Later that night, when he presented the stone to Aerith, she paled. "Diamond," she whispered and handed the materia to Tifa who held it like it was a grenade with the pin removed. Probably a good analogy, Cloud thought.
.o0|0o.
"Put me down and fight fair, Shinra lapdog!" The high-pitched demand was accompanied by some fist flails and kicks that set the kid to spinning in Barrett's outstretched hand.
"You gonna try 'nd steal from us again?" he asked. He figured she was Wutaian, somewhere around 12 to 15 years old, but she was skinny as an alley cat and about as prickly as one, too. He could hold her up this was for a while longer.
"I wasn't stealing!" she shouted. "I'm gonna kick your butt for saying that!"
"Uh huh," Barrett wasn't impressed. "You can join us for supper, get somethin' to eat, but you have to apologize to Marlene first. For scaring her."
The kid crossed her arms and pouted, letting herself dangle and twist.
Marlene peaked out from behind his leg. She said something in Wutaian, a question. Barrett hoped it was just her asking the kid to stay and eat.
Whatever Marlene said it worked well enough to have the kid drop her arms in shock. "You speak Wutaii? I mean," she coughed. "I don't understand what you said."
Marlene stepped out a little further. "I said, 'would you teach me how to do that'?"
Barrett dropped the kid. "Aw, no, honeycakes," he said, kneeling down in front of his daughter. "You don't want to be learning that nasty thievin' stuff."
"It's not thieving stuff'," the kid sneered. "It's ninja stuff, because I'm the best ever ninja warrior!"
"It was really cool!" Marlene said with big, pleading eyes. "You're really cool!"

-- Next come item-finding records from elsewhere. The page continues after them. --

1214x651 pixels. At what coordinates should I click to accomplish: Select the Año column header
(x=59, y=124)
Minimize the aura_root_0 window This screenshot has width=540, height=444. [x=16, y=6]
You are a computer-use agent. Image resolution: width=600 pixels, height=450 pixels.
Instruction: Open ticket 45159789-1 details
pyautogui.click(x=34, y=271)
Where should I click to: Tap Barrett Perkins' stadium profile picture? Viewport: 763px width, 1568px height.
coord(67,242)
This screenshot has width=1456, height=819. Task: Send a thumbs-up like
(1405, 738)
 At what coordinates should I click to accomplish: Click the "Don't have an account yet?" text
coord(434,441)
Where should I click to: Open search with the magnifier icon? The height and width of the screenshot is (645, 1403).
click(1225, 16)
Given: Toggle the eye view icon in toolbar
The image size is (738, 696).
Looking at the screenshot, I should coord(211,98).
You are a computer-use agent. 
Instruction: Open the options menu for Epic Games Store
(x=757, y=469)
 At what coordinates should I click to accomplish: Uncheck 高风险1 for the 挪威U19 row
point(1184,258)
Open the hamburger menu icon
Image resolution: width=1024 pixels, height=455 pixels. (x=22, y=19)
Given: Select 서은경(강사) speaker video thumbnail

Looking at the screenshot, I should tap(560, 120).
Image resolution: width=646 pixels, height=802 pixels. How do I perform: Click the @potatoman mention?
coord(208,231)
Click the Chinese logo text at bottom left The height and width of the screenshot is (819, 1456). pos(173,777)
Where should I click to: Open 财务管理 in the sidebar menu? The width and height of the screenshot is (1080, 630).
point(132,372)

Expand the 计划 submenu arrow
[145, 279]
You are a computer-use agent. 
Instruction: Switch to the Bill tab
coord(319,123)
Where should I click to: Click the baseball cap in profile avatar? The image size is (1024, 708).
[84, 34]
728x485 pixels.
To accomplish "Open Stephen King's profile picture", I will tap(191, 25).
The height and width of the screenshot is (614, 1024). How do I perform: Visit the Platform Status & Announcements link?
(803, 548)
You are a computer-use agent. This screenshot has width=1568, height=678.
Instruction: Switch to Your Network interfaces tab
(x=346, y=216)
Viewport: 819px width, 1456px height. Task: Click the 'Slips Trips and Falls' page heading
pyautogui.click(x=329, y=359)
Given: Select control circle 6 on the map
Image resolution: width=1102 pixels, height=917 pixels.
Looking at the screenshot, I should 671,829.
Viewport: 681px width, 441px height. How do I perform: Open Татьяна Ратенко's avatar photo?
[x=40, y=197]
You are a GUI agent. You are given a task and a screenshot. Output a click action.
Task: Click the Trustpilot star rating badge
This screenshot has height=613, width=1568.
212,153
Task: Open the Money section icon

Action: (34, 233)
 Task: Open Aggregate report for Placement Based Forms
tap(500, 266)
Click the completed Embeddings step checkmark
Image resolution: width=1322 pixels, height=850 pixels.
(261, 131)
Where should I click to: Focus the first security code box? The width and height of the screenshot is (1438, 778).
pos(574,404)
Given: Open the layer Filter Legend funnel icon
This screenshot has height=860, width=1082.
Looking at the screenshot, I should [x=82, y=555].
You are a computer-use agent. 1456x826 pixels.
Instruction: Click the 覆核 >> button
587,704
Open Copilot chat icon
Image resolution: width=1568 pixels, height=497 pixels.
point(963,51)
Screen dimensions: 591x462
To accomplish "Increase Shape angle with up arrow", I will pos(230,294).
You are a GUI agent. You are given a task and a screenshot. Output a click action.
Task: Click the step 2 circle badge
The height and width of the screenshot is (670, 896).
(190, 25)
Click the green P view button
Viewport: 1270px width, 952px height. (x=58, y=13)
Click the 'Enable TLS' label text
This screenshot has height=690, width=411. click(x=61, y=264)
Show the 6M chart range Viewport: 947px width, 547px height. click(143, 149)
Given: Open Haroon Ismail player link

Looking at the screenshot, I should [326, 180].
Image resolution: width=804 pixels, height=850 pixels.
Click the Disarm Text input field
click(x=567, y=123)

The kid looked at Marlene's hopeful face and did what most everyone did when given that look – she caved.
"Uh sure. I guess I can teach you. A little." She shuffled her feet and rubbed the back of her head.
Marlene shrieked and clapped her hands together. "I'm gonna go tell Nanaki!" She ran off through the trees to the campsite, a spot of bright yellow colour against the greens and browns.
"Who's Nanaki?" the kid asked.
Barrett put his hand down on the kid's shoulder. "Welcome to the Madhouse, kid. You gotta name?"
"Yuffie." She stopped, horrified, then struck a pose. "I mean, I'm the Treasure Princess!"
"Only princess in my life is Marlene. So, Yuffie," he emphasized. "I'm Barrett. And if you don't try to steal any more of our shit, you can help us take down Shinra."
End note: Thank you all so much for your patience. I edited, remixed and rewrote a lot of this chapter. I still don't know if it's right, but I need to move on.